Alberto Fernández y Cristina Kirchner.

Human Rights Watch (HRW), una organización internacional de derechos humanos, publicó un informe sobre la relación del Gobierno y la Justicia y señala que se ha “socavado” el Estado de Derecho. El estudio hizo foco en el pedido de juicio político del presidente Alberto Fernández contra los miembros de la Corte Suprema.

Se trata de una publicación anual que analiza los acontecimientos del 2022 y brinda un panorama sobre la situación en América latina.

“La retórica hostil hacia los jueces por parte de autoridades, las demoras en la designación de magistrados y otras autoridades de alto nivel y la corrupción, también presente en el Poder Judicial, han socavado de forma progresiva el Estado de derecho”, dice el informe.

La organización hace alusión a la iniciativa del mandatario para enjuiciar a Horacio Rosatti, Carlos Rosenkrantz, Juan Carlos Maqueda y Ricardo Lorenzetti, integrantes de la Corte, y al proyecto de ley para ampliar de cinco a quince el número de miembros del máximo tribunal.

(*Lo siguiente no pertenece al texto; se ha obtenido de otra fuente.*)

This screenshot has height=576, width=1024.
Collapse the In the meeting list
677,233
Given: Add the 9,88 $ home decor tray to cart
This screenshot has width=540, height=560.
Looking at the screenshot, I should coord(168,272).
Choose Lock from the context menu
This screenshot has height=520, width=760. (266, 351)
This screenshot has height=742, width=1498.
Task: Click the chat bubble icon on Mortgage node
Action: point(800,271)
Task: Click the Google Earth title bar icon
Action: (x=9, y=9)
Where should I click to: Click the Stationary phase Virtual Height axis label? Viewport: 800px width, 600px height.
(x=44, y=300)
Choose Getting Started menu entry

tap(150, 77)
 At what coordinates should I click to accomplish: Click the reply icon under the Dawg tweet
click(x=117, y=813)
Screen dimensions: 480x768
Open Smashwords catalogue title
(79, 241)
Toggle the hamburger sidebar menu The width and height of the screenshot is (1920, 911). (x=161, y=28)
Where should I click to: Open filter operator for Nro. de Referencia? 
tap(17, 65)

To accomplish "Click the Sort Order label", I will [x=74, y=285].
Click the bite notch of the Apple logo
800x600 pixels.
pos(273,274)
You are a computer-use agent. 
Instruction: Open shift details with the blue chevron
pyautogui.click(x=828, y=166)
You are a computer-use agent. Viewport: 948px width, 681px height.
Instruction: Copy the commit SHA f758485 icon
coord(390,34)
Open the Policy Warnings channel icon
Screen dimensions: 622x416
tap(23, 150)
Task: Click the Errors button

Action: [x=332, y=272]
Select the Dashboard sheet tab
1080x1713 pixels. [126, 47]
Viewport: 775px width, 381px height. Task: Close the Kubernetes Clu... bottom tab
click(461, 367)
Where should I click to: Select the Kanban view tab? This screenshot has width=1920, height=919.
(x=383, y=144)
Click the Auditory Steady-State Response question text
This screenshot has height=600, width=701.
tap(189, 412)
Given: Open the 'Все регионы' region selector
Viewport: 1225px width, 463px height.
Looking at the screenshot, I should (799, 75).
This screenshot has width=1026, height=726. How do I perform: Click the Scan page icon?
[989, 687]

“El gobierno de Fernández y sus aliados introdujeron varias reformas al sistema de justicia que podrían socavar la independencia de los tribunales y de los fiscales“, aseguró el estudio.

Tamara Taraciuk Broner, directora para las Américas de HRW, dijo a La Nación: “El anuncio de juicio político contra todos los integrantes de la Corte, junto con declaraciones iniciales de que no se acataría un fallo del más alto tribunal, constituye un gravísimo ataque a la separación de poderes. Nos preocupa que este tipo de medidas pueda contribuir a naturalizar la nociva práctica de que los gobernantes busquen destituir a jueces solo porque no les gusta el contenido de sus sentencias“.

A su vez, sostuvo que “los altos niveles de polarización y la incapacidad de la política para alcanzar consensos mínimos también están erosionando el Estado de derecho”.

El informe también menciona las causas judiciales que involucra a Cristina Fernández de Kirchner: “Investigan la presunta participación de la vicepresidenta en hechos de corrupción”.

La situación económica también es abordada en el análisis del país: “El Banco Central proyectó que la inflación podía superar el 100% en 2022, lo que dificultaría aún más las posibilidades de que las personas puedan satisfacer sus necesidades básicas”.

“La crisis política potenciada por las dificultades económicas y la polarización ha creado un contexto desafiante para que existan mejoras en derechos humanos”, señala.

“Una larga crisis económica, que se profundizó durante la pandemia de COVID-19, afecta de manera desproporcionada a las personas de bajos ingresos y limita severamente la capacidad de las personas de ejercer sus derechos económicos”, añade.

A nivel regional, Human Rights Watch indica que existen varios abusos serios en la región, algunos con consecuencias globales, como la deforestación de la selva amazónica en Brasil. En Cuba, Nicaragua y Venezuela, los regímenes opresivos cometen “aberrantes” actos contra críticos para silenciar el disenso.

América Latina y el Caribe, según esta organización, es la región con la tasa anual de homicidios más alta del mundo, de 21 cada 100.000 habitantes.

Fuente: Con información de La Nación e Infobae.